Record extracts:
☆ ☆ ☆

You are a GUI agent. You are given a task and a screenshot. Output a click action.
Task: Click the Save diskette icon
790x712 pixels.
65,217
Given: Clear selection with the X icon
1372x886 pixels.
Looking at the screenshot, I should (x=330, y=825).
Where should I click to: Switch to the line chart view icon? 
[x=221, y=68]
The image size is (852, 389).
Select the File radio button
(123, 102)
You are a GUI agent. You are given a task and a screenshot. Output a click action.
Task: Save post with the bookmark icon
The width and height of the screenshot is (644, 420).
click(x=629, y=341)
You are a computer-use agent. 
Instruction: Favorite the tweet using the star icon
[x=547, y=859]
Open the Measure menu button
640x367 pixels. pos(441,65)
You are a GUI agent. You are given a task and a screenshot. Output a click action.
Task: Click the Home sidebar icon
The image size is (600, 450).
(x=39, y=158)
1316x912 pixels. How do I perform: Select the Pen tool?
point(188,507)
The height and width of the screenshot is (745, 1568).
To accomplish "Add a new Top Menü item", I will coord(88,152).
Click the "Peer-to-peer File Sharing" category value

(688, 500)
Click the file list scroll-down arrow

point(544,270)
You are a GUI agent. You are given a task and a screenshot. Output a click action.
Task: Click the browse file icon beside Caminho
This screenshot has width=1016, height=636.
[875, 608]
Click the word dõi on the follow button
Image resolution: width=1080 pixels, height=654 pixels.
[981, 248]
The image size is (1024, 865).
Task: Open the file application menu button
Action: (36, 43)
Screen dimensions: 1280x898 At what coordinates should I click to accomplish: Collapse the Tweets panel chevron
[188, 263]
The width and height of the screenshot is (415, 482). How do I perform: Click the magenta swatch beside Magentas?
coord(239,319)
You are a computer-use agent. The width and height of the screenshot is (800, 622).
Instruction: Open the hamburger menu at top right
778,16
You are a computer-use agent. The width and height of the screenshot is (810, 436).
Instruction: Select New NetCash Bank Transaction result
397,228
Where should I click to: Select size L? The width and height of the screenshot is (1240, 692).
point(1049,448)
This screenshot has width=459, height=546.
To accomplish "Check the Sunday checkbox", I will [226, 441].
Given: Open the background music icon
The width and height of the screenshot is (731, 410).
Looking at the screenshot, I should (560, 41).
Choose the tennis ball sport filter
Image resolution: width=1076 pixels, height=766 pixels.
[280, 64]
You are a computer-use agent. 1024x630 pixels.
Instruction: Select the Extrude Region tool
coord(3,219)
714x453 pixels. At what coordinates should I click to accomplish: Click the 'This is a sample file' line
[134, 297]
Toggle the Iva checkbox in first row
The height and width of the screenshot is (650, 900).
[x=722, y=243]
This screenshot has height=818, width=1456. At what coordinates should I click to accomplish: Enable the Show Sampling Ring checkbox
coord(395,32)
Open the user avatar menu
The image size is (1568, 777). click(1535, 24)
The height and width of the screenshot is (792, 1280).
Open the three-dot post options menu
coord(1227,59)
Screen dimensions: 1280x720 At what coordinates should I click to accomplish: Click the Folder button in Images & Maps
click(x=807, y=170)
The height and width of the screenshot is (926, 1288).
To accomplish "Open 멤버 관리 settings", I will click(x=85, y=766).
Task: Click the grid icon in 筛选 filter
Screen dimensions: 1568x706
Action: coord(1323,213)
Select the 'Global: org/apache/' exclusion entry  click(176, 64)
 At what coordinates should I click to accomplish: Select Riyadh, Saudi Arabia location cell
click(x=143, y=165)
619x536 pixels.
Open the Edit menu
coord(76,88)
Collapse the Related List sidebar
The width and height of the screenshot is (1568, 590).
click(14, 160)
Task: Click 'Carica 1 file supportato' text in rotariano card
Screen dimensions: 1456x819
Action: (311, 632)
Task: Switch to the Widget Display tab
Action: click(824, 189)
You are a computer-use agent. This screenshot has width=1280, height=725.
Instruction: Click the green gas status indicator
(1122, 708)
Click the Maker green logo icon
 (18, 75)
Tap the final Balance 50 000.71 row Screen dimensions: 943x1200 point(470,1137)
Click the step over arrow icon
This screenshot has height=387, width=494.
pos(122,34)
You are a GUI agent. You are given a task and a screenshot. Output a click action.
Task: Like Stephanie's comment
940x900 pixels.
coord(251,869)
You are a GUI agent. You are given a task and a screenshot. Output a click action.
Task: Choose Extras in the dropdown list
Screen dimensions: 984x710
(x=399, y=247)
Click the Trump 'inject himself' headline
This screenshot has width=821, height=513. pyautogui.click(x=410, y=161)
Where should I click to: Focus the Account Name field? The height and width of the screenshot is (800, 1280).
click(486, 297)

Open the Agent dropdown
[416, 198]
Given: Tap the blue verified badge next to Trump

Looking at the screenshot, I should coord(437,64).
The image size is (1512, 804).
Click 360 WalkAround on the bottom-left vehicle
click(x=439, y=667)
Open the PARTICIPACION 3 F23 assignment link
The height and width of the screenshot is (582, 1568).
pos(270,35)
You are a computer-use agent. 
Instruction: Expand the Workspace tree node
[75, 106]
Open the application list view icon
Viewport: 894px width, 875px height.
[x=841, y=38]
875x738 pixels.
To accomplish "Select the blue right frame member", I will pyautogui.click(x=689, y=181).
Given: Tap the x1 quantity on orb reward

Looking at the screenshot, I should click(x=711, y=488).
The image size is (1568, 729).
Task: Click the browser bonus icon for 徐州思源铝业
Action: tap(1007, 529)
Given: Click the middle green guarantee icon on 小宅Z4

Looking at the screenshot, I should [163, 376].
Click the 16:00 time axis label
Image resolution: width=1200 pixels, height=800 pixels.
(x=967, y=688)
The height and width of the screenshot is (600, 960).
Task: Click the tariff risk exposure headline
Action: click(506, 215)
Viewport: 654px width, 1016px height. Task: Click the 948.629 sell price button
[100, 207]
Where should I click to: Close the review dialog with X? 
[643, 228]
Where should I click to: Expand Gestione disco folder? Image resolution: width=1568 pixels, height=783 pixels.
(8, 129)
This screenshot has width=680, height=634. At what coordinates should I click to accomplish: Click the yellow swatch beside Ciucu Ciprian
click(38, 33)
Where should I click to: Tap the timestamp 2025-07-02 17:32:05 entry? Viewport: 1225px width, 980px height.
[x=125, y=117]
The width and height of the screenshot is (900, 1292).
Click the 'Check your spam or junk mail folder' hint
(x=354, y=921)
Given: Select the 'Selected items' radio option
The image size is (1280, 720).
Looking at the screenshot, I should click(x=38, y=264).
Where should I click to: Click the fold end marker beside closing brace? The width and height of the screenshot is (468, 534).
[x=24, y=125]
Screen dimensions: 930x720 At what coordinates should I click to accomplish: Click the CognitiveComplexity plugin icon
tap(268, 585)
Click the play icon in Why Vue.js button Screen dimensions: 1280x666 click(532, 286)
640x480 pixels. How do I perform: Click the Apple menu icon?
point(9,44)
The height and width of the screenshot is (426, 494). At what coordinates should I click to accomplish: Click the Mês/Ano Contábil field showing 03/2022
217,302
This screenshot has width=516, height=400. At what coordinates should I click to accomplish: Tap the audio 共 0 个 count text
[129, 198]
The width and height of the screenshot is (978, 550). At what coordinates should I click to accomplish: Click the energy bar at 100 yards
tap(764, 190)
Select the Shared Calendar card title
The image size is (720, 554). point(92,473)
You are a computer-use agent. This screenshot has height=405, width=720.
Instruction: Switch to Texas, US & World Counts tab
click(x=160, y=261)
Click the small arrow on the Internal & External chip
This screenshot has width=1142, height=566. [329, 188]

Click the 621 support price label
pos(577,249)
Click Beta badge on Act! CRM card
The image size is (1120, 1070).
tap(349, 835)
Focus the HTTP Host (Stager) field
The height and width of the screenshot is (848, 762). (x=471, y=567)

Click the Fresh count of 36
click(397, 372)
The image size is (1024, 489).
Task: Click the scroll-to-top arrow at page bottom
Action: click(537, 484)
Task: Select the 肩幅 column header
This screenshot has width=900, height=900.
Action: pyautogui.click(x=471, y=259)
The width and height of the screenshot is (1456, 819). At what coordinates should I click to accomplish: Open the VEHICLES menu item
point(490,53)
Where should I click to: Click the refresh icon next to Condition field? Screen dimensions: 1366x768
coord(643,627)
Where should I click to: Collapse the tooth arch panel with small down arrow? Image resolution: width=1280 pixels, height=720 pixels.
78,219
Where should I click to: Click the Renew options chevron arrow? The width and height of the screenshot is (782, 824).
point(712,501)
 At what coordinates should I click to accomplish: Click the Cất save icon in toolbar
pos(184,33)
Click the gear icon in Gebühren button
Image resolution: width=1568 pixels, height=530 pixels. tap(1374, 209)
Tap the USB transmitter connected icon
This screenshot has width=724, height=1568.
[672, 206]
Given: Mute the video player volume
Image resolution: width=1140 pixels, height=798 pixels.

☆ ☆ ☆

Your assignment: All that is needed is the exact run of lines above from the line containing "The width and height of the screenshot is (731, 410)." through the line containing "Task: Click the grid icon in 筛选 filter", both of them included.

Exercise answer:
The width and height of the screenshot is (731, 410).
Looking at the screenshot, I should (560, 41).
Choose the tennis ball sport filter
Image resolution: width=1076 pixels, height=766 pixels.
[280, 64]
You are a computer-use agent. 1024x630 pixels.
Instruction: Select the Extrude Region tool
coord(3,219)
714x453 pixels. At what coordinates should I click to accomplish: Click the 'This is a sample file' line
[134, 297]
Toggle the Iva checkbox in first row
The height and width of the screenshot is (650, 900).
[x=722, y=243]
This screenshot has height=818, width=1456. At what coordinates should I click to accomplish: Enable the Show Sampling Ring checkbox
coord(395,32)
Open the user avatar menu
The image size is (1568, 777). click(1535, 24)
The height and width of the screenshot is (792, 1280).
Open the three-dot post options menu
coord(1227,59)
Screen dimensions: 1280x720 At what coordinates should I click to accomplish: Click the Folder button in Images & Maps
click(x=807, y=170)
The height and width of the screenshot is (926, 1288).
To accomplish "Open 멤버 관리 settings", I will click(x=85, y=766).
Task: Click the grid icon in 筛选 filter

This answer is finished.